** Work instruction **
Find the line with "This screenshot has height=952, width=1270." in the data below. Repeat it and every line after it up to the end, exactly, but drop the pictures.
::::
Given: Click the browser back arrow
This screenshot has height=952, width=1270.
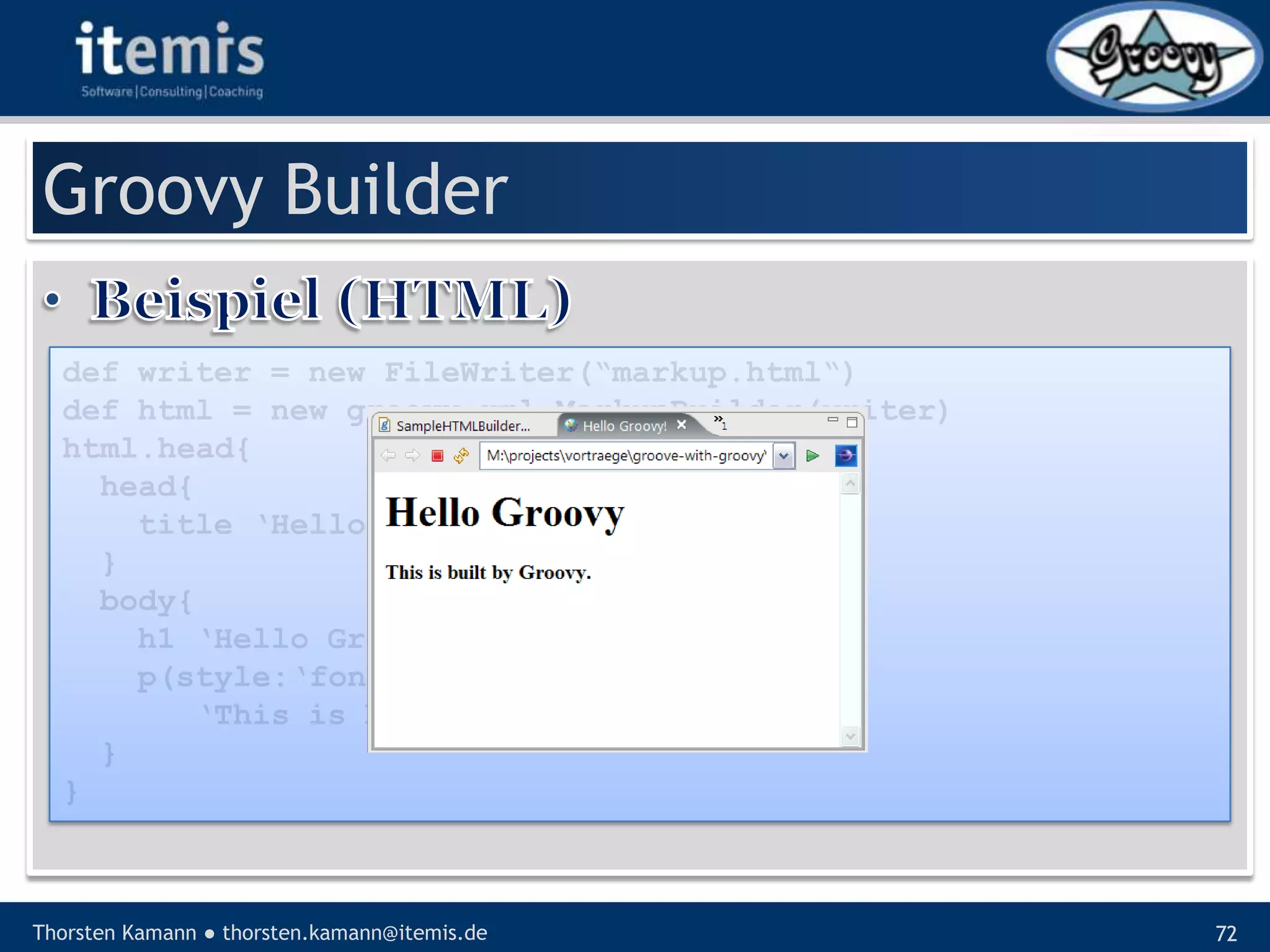Looking at the screenshot, I should pyautogui.click(x=389, y=456).
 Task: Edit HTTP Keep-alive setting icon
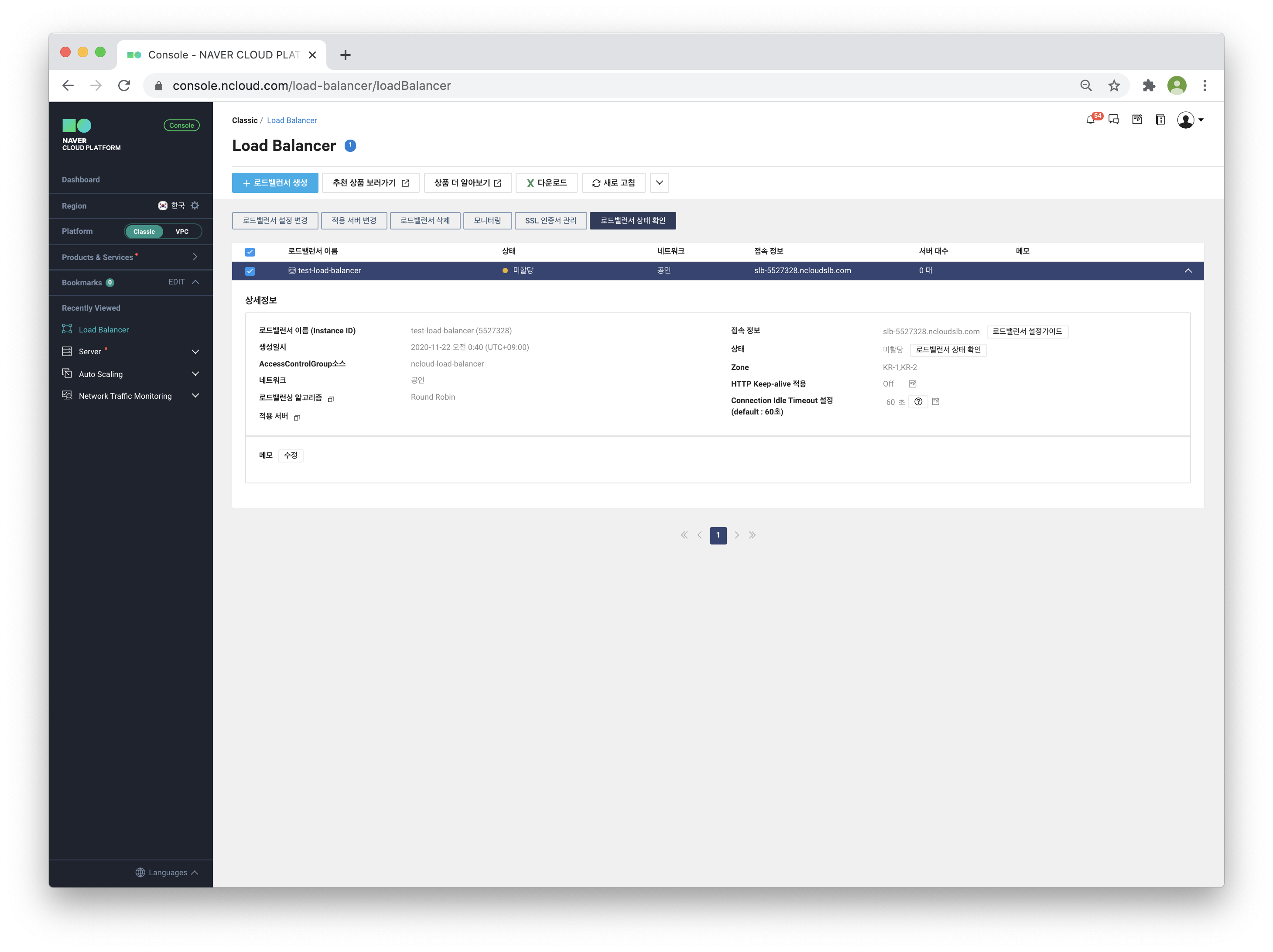pyautogui.click(x=912, y=384)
::::
** Solution to the problem **
This screenshot has height=952, width=1270.
Looking at the screenshot, I should pyautogui.click(x=389, y=456).
 Task: Edit HTTP Keep-alive setting icon
pyautogui.click(x=912, y=384)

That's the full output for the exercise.